Stored items
▬▬▬▬▬▬
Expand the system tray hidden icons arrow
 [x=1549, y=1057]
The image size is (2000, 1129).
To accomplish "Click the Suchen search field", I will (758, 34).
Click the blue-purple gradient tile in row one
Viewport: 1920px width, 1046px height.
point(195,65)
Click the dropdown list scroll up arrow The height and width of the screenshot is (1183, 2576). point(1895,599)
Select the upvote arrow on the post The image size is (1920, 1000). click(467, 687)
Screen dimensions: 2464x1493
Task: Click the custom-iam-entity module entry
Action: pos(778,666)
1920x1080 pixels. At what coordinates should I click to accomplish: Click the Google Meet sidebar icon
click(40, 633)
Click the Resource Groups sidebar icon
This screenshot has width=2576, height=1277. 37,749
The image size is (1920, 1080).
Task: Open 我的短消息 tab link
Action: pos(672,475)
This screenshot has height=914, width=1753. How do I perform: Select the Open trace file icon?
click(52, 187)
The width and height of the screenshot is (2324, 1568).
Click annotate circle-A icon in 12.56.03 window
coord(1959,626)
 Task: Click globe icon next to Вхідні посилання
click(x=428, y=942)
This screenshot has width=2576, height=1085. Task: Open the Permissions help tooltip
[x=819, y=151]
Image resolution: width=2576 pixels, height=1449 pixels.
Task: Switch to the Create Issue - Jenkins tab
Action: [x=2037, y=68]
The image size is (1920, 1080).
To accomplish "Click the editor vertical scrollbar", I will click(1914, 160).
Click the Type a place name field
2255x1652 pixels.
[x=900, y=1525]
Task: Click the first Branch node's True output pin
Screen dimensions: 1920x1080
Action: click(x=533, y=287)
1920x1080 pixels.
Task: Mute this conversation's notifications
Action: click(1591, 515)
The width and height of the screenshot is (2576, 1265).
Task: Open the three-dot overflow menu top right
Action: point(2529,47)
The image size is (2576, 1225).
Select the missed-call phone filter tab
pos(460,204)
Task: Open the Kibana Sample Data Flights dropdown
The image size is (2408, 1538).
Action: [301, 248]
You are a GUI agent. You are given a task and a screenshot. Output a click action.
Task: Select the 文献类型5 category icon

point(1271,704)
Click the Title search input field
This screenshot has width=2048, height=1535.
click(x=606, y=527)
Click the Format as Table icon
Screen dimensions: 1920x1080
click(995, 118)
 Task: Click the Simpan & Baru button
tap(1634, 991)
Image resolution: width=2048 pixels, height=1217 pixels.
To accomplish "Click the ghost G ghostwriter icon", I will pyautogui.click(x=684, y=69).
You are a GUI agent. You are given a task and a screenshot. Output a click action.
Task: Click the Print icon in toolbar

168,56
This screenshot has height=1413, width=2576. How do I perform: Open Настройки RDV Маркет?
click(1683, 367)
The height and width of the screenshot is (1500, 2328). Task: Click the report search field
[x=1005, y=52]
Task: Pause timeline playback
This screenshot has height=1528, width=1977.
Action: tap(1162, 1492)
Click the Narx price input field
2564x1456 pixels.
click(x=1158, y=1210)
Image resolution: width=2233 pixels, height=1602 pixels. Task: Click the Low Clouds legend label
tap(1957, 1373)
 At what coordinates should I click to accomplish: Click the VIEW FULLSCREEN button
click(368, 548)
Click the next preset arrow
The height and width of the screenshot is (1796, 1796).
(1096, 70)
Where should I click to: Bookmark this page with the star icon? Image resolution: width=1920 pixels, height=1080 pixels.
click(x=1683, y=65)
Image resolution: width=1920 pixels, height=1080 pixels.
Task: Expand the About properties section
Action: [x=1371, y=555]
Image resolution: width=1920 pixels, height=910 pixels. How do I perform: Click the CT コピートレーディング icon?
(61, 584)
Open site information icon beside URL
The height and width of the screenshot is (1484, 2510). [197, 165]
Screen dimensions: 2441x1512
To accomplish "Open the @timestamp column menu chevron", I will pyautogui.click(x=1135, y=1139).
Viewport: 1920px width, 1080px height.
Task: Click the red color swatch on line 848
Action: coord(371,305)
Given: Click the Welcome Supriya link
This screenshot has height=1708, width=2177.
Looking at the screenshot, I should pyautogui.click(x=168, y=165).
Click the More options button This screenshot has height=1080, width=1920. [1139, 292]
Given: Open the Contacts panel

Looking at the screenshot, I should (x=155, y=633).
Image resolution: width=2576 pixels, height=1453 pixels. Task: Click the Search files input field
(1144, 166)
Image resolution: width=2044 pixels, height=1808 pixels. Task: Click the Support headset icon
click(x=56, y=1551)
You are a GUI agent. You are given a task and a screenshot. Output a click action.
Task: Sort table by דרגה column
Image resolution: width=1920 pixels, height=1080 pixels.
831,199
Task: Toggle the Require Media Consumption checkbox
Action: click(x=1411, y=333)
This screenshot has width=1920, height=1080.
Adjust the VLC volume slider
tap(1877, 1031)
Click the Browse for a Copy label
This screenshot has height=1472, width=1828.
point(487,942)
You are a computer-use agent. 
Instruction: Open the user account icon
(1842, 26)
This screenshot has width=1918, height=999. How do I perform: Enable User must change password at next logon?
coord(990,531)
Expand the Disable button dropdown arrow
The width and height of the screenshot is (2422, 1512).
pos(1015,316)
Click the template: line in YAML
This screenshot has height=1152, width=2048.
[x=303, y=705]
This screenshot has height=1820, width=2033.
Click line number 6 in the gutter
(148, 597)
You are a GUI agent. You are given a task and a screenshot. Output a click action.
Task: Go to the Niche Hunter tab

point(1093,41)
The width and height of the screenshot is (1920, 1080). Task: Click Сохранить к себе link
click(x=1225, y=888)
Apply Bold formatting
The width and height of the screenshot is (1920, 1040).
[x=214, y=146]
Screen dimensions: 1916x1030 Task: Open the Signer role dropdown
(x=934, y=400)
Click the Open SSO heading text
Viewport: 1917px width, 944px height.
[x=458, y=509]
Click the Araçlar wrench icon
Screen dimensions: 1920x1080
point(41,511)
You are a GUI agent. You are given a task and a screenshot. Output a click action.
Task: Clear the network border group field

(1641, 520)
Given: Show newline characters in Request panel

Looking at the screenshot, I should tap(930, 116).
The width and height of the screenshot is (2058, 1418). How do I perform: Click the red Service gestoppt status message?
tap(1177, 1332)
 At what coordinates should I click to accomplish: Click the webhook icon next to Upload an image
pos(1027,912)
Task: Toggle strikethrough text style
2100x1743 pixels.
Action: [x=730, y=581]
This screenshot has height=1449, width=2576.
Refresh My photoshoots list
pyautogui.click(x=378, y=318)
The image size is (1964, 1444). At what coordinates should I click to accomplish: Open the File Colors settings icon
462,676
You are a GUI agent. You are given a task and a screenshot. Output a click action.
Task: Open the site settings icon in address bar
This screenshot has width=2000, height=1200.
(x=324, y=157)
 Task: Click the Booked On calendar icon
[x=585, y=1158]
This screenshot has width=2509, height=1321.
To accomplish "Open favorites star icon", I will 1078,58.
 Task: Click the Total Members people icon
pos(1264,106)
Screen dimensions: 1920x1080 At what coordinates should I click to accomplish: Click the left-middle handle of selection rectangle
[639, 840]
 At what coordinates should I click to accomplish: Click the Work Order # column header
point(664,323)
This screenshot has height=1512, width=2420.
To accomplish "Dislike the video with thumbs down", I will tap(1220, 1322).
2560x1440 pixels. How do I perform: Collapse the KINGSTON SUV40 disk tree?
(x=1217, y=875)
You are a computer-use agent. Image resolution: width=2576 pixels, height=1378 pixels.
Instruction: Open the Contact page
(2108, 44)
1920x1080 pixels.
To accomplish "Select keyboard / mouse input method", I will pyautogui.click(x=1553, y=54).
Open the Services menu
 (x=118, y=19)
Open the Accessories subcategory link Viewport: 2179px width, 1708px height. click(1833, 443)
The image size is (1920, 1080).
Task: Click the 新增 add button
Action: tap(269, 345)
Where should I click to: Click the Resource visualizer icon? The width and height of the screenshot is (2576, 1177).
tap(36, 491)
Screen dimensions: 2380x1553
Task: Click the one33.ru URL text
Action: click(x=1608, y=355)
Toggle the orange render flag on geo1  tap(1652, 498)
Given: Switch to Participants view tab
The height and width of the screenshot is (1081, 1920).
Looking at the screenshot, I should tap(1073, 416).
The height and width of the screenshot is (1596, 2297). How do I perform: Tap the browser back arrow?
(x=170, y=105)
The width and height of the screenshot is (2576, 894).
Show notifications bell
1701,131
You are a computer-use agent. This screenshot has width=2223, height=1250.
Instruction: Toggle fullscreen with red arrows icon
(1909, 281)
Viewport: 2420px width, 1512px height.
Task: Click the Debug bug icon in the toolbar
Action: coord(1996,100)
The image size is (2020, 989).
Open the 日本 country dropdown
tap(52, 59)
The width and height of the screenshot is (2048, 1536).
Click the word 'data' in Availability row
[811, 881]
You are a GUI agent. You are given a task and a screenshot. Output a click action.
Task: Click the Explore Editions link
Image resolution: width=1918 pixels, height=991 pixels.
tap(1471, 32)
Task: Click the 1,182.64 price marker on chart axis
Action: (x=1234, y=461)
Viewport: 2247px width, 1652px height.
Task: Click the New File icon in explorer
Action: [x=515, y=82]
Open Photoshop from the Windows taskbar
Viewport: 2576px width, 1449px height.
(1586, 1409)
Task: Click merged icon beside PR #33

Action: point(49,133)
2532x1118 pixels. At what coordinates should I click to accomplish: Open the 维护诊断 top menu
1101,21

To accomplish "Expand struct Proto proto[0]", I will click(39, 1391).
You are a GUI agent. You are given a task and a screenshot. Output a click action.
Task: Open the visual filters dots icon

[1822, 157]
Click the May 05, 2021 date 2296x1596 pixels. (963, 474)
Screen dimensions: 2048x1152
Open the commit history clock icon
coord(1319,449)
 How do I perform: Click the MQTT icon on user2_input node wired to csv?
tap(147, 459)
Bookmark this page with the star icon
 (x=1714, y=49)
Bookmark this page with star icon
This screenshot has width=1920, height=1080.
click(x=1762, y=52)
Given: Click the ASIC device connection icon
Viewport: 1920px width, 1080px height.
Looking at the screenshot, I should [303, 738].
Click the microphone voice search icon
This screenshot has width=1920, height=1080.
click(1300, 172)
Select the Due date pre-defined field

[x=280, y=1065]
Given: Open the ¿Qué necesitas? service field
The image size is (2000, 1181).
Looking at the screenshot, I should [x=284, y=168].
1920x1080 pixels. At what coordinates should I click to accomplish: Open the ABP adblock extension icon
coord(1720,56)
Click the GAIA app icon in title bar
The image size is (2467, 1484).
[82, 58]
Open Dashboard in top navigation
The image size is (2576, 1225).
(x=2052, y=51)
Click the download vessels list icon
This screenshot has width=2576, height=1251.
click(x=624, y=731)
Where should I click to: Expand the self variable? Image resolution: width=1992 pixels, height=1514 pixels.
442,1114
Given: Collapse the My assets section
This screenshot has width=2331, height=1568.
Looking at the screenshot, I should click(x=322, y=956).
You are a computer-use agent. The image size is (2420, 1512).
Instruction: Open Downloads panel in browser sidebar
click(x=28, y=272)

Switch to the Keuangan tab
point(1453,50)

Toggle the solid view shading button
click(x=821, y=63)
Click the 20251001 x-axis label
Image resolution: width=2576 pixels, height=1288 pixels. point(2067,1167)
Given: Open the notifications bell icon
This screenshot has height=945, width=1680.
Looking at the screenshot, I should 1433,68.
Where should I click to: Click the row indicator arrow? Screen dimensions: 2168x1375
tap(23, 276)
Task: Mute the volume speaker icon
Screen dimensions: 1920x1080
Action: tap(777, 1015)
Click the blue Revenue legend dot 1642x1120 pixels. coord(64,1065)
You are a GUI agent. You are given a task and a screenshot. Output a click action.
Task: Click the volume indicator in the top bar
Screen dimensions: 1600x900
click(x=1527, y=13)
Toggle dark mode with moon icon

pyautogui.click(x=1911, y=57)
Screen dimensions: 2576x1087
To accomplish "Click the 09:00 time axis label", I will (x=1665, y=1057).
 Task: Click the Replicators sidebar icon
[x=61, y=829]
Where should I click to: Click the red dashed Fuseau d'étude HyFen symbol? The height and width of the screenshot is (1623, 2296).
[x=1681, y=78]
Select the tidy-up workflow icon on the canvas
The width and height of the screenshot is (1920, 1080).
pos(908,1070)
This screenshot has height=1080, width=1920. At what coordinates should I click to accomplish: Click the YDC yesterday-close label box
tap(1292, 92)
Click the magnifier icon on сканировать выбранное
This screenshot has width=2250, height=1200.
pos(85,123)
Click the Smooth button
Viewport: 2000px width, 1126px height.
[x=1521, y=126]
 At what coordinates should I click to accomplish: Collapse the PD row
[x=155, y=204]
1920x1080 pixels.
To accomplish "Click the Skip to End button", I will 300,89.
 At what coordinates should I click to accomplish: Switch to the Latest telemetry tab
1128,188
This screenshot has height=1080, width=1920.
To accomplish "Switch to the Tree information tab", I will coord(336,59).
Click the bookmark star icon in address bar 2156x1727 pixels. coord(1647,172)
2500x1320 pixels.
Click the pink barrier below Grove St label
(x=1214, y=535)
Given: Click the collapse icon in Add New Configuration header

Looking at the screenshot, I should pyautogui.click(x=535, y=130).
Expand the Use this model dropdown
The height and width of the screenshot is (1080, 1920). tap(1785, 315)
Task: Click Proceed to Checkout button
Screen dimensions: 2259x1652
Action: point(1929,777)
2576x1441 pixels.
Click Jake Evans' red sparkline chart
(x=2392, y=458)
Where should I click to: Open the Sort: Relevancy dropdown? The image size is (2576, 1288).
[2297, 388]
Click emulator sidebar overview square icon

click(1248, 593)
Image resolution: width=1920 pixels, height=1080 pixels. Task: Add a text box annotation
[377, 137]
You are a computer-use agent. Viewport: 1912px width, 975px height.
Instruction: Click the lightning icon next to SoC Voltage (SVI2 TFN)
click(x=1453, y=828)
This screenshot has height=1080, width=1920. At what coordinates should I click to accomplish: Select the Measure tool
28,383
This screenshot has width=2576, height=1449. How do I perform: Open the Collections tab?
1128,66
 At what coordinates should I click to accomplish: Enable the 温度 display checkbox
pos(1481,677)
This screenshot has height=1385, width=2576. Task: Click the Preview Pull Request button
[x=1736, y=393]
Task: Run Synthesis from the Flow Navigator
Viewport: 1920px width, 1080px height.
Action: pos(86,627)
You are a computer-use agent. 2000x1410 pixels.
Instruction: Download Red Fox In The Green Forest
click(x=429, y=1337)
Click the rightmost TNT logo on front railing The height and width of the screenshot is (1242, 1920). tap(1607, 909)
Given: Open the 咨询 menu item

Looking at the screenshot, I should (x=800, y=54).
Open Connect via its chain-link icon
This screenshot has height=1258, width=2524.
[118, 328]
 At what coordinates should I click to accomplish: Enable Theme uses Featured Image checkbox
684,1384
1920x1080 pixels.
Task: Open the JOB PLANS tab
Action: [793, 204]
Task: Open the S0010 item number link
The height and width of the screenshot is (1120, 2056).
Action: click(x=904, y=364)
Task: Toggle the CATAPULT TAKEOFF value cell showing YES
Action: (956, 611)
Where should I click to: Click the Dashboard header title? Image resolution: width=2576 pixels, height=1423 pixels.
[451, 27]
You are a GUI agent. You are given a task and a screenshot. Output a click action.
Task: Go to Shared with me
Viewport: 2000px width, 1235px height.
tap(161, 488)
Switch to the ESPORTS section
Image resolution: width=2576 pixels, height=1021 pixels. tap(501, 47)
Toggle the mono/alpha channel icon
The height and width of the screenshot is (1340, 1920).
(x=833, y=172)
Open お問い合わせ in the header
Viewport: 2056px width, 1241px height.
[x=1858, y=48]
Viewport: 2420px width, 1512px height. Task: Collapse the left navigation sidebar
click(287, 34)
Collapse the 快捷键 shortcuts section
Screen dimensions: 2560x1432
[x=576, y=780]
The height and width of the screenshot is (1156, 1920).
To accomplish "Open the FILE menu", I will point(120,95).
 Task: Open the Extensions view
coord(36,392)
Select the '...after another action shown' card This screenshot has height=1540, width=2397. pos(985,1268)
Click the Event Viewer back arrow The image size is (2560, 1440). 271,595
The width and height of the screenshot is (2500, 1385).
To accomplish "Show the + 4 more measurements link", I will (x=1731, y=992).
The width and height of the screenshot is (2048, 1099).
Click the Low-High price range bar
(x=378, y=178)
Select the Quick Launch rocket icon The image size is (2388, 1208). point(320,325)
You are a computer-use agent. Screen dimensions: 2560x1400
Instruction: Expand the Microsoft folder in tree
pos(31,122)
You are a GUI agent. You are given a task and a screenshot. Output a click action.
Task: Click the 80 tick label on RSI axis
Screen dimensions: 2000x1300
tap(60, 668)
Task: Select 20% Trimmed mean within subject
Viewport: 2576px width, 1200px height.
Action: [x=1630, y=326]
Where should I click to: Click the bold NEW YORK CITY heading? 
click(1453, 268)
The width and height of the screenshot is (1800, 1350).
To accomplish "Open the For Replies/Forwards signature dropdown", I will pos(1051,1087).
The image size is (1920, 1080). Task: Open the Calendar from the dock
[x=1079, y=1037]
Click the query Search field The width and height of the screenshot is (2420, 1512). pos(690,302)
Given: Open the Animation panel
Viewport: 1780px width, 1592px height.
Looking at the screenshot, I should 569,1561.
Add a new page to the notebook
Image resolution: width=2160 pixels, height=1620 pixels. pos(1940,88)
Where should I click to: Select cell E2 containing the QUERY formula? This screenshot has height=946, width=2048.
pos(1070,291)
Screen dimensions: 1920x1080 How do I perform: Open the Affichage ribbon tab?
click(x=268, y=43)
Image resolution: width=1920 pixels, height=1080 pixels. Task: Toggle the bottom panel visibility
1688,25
▬▬▬▬▬▬
- WHAT IS BEING ASKED
How many lines in the records above hold the word "blue"? Give only the number.

- EXERCISE SOLUTION
2